In her home state of Michigan, DeVos has invested money and effort in expanding charter options with little to show for it. While Detroit now ranks second to New Orleans in the charter school enrollment, half of the schools perform about the same or worse than traditional schools.

DeVos regards choice as paramount, even bad choice. Her family derailed an effort to require more oversight of Detroit’s troubled charter sector, wielding $1.45 million in campaign contributions to dissuade lawmakers.

She overlooks the role of family, community and environmental factors in learning. The academic challenges of America's neediest children — challenges magnified by addiction, homelessness, broken families, poor health, and joblessness — are daunting for any school.
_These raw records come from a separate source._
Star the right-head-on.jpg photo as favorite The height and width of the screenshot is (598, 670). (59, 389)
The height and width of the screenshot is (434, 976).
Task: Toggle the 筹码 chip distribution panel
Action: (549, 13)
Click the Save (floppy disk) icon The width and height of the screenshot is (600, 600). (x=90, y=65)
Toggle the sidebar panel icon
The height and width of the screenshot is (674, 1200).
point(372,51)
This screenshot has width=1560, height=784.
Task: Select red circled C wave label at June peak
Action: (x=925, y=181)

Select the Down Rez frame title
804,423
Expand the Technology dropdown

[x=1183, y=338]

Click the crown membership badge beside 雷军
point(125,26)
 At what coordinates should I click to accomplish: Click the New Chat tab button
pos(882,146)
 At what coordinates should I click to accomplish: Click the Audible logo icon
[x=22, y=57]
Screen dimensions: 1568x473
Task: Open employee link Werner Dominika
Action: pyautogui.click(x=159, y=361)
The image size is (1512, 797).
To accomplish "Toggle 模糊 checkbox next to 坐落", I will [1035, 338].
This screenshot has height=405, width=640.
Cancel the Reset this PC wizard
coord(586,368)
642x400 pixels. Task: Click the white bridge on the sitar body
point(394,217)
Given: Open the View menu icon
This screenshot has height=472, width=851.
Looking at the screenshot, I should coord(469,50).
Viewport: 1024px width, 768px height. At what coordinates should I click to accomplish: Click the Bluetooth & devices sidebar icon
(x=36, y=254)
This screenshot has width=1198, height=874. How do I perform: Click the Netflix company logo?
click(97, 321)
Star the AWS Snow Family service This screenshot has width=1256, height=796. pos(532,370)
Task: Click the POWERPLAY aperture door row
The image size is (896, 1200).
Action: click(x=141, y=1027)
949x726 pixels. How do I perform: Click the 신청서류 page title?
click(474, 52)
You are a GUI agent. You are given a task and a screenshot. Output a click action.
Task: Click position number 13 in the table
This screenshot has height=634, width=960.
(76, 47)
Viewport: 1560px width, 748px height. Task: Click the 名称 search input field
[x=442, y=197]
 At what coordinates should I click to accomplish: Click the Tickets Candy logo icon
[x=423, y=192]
As Georgia State University education researcher Jarod Apperson has pointed out, "There are only about 20 good charter schools in the whole state today and it took almost two decades to get here."

As a young reporter, I covered state legislatures, city councils and county commissions. Puzzled by the frequent decisions that contradicted voter sentiment, I realized political affiliation mattered, but so did personal and professional affiliations. Friends, family and colleagues influence politicians. Constituents are often an abstract; next-door neighbors and lodge brothers are real. If you spend a lot of time swapping stories with billionaires, their perspective informs your views.

Neither Trump nor DeVos sent their children to public schools and have little regard for what they call “failing government schools.” But nine out of 10 American send their children to public schools, and voters have consistently resisted using tax dollars to underwrite private school tuition.

The U.S. Department of Education was once seen as an ally of public education. It may now become an adversary.